More precisely, BIP157 specifies that for getcfilters requestor:
StopHash MUST be known to belong to a block accepted by the receiving peer. This is the case if the peer had previously sent a headers or inv message with that block or any descendents. A node that receives getcfilters with an unknown StopHash SHOULD NOT respond.
Current behaviour clearly contradicts the above specification.
Proposed solution:
As was suggested, we can:
- attempt to respond to a request (
getcfilters,getcfheaders,getcfcheckptwhich usesLookupFilterHeader); if it fails, - check that we know the requested block hash and that the height difference between the last constructed filter block and the requested block is small — from which we deduce that pending validation events would fix the miss,
- wait for validation-queue flush and then retry.
Waiting for the validation queue flush parks the single msghand thread, which blocks all peers' ProcessMessages for the duration of the drain. So the trigger has to be tight: an external actor can otherwise force us into that wait.
This PR introduces BaseIndex::WaitForRacingWrite(target, max_ahead), which only drains when:
- the index is synced (
m_synced == true), - we have a non-null target block index,
- the target is at most
max_aheadblocks ahead of the index's last processed block (and not below it).

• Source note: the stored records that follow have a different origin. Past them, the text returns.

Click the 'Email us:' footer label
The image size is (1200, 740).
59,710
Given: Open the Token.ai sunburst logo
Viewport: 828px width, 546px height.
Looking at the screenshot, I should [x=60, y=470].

BlockFilterIndex calls this from all four lookup paths (LookupFilter, LookupFilterHeader, LookupFilterRange, LookupFilterHashRange) with max_ahead = CF_MAX_BLOCKS_AHEAD_RACE_WAIT = 2, retrying the lookup once after the drain.
Reorg handling:
The same primitive cleanly handles the reorg cases the bug originally exposed:
- New chain extends past the old tip (
ahead > 0): the queuedBlockConnectedevents for the new branch will, in order, runBaseIndex::BlockConnected's internal Rewind (which callsCustomRemoveon the disconnected blocks —BlockFilterIndex::CustomRemovemigrates each old filter from its height-keyed slot to a hash-keyed slot) and thenCustomAppendfor the new blocks. After the drain, both the old (hash-keyed) and new (height-keyed) filters are reachable. - Same-height sibling reorg (
ahead == 0): the index's last processed block and the requested block sit at the same height on different branches. The first lookup misses (height-keyed slot still holds the old block's data, hash-keyed slot for the new block doesn't exist yet). Theahead == 0branch of the helper drains the queue, which runs the disconnect/connect for the sibling reorg, after which the retry succeeds. - Stale-branch lookup after the reorg has settled (
ahead < 0): the helper does not wait — there is no in-flight callback that would help. The lookup falls back to the hash-keyed slot independently via the existing dual-key storage.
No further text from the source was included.